Let’s think about how we can apply this to our model. The variance of win shares does appear to increase over time. The values of win shares is a lot more tightly distributed at season 1 than it is at season 4. This makes sense, since most players struggle similarly in their rookie year, but as time passes, certain players adjust, while others don’t.
We can account for this increasing variance in the model with the
weights
argument. We’ll use a relatively simple variance structure in
this example, varPower
. Essentially, we’ll be stating that the
variance of win shares is a power function of time.

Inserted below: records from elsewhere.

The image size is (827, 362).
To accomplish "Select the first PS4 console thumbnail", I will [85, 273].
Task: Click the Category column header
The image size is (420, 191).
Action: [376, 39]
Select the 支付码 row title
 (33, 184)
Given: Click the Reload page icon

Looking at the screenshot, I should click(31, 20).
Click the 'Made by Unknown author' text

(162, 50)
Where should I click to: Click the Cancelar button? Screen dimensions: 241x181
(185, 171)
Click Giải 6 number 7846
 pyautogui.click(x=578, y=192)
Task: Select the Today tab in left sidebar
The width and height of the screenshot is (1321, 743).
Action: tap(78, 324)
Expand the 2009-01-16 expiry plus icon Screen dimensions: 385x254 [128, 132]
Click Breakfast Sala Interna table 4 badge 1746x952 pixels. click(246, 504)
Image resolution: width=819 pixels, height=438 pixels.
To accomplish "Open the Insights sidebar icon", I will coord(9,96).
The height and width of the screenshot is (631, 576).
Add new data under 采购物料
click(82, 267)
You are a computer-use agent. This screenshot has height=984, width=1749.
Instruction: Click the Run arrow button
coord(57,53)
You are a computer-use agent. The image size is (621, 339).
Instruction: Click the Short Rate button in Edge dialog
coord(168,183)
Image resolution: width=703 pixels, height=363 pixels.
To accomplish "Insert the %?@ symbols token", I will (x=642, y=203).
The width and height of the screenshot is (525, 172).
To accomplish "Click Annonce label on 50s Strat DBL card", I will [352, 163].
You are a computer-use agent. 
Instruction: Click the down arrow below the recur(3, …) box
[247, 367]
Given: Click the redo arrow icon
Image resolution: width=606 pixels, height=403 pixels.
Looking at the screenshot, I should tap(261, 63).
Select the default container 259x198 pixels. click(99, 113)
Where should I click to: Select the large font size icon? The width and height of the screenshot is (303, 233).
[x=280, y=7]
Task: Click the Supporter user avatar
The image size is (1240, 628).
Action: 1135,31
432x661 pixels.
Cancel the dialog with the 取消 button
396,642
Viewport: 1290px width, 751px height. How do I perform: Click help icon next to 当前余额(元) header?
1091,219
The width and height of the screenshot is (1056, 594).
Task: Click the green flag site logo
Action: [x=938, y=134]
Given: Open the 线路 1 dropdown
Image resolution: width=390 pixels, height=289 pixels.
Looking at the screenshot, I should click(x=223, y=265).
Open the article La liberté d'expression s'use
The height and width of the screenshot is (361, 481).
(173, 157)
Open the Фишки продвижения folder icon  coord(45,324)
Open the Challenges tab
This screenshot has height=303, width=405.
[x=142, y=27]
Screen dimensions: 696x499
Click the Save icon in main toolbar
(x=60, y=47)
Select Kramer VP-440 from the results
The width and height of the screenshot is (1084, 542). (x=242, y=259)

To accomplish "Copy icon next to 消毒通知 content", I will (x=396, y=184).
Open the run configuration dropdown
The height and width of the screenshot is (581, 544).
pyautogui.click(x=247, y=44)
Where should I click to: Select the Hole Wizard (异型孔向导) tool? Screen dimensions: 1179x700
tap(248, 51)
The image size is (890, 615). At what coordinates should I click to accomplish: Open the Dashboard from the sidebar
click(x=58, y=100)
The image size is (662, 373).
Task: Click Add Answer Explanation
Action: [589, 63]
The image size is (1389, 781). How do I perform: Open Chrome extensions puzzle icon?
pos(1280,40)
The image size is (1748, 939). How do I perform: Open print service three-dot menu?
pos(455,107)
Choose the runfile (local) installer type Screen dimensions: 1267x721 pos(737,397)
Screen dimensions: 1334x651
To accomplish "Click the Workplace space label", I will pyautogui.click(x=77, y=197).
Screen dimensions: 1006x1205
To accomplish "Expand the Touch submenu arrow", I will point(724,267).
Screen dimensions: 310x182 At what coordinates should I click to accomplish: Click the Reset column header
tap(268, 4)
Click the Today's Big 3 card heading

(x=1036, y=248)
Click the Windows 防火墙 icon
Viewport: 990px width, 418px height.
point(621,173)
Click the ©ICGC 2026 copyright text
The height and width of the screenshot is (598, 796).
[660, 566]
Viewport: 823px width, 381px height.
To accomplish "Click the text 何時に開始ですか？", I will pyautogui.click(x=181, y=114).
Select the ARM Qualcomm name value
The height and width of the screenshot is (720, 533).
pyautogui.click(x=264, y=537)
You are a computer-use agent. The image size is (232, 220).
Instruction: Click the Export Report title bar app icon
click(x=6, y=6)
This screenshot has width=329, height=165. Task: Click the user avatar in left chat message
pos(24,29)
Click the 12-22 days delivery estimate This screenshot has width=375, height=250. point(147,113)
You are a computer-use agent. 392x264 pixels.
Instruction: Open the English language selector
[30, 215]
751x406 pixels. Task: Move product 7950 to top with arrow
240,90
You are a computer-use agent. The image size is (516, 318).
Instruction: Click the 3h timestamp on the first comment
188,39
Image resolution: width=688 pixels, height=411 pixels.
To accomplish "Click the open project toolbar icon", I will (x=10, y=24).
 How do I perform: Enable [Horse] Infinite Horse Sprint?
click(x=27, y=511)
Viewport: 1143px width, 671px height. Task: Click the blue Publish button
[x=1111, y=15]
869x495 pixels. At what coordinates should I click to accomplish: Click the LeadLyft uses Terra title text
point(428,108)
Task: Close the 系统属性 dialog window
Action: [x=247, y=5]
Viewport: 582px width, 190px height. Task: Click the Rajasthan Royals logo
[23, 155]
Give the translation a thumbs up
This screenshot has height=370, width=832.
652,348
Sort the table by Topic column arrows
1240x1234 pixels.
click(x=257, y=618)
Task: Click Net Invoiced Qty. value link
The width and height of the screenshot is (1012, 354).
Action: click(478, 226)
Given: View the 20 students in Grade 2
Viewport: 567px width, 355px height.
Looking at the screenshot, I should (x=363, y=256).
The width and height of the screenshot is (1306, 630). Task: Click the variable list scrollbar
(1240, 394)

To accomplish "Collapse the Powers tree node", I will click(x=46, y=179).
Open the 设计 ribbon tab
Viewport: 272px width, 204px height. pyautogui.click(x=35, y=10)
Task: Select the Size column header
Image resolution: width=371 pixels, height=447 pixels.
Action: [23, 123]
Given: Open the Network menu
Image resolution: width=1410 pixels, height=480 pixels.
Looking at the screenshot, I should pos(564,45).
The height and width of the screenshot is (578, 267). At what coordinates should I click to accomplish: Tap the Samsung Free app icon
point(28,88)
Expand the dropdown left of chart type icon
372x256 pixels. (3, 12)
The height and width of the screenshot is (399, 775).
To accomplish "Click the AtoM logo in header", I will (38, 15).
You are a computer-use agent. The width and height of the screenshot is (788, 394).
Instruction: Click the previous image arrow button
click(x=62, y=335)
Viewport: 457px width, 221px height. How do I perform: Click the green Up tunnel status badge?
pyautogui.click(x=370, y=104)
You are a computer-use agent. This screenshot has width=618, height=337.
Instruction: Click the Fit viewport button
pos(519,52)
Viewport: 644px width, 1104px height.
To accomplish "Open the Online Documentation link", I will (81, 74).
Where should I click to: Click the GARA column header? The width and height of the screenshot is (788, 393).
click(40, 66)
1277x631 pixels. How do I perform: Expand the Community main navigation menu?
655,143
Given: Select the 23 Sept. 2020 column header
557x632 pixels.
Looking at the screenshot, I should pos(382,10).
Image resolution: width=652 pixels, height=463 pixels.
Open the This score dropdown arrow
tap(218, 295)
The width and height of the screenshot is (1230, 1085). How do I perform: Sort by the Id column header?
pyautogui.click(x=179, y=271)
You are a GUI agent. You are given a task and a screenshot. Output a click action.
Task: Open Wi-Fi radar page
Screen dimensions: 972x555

model.4<- lme(WS ~ Season.Number + Round, random = (~Season.Number | Player),
weights = varPower(form = ~Season.Number),
data = pacer.stats, method="ML")
summary(model.4)
## Linear mixed-effects model fit by maximum likelihood
## Data: pacer.stats
## AIC BIC logLik
## 386.7009 409.9656 -184.3504
##
## Random effects:
## Formula: ~Season.Number | Player
## Structure: General positive-definite, Log-Cholesky parametrization
## StdDev Corr
## (Intercept) 0.4787751 (Intr)
## Season.Number 0.6263512 -0.291
## Residual 1.0079707
##
## Variance function:
## Structure: Power of variance covariate
## Formula: ~Season.Number
## Parameter estimates:
## power
## 0.3285626
## Fixed effects: WS ~ Season.Number + Round
## Value Std.Error DF t-value p-value
## (Intercept) 0.8458761 0.3546786 64 2.384909 0.0201
## Season.Number 0.7579823 0.1879092 64 4.033769 0.0001
## RoundRound 2 -1.4362673 0.4840341 30 -2.967285 0.0059
## RoundUndrafted -1.1645053 0.5092530 30 -2.286693 0.0294
## Correlation:
## (Intr) Ssn.Nm RndRn2
## Season.Number -0.584
## RoundRound 2 -0.483 0.000
## RoundUndrafted -0.448 -0.019 0.336
##
## Standardized Within-Group Residuals:
## Min Q1 Med Q3 Max
## -1.9712694 -0.5578084 -0.1485705 0.4958077 2.8269576
##
## Number of Observations: 98
## Number of Groups: 33
The AIC has decreased from model.3, indicating a better fit, if ever so
slightly. We’ll move forward with model.4
, but you could easily make a
case to go with model.3
since it is simpler and easier to explain.
There are other variance structures as well as correlation structures we
can look into with the model, but it can get a bit more complicated, so
I’ll leave that to you to look into if you’re interested.
Model Assumptions
For the most part, the same assumptions that apply to the linear model apply to the linear mixed-effects model. The one big change is that the assumption of independent observations can be thrown out the window with mixed-effects models as we account for the correlation of individuals in repeated measures.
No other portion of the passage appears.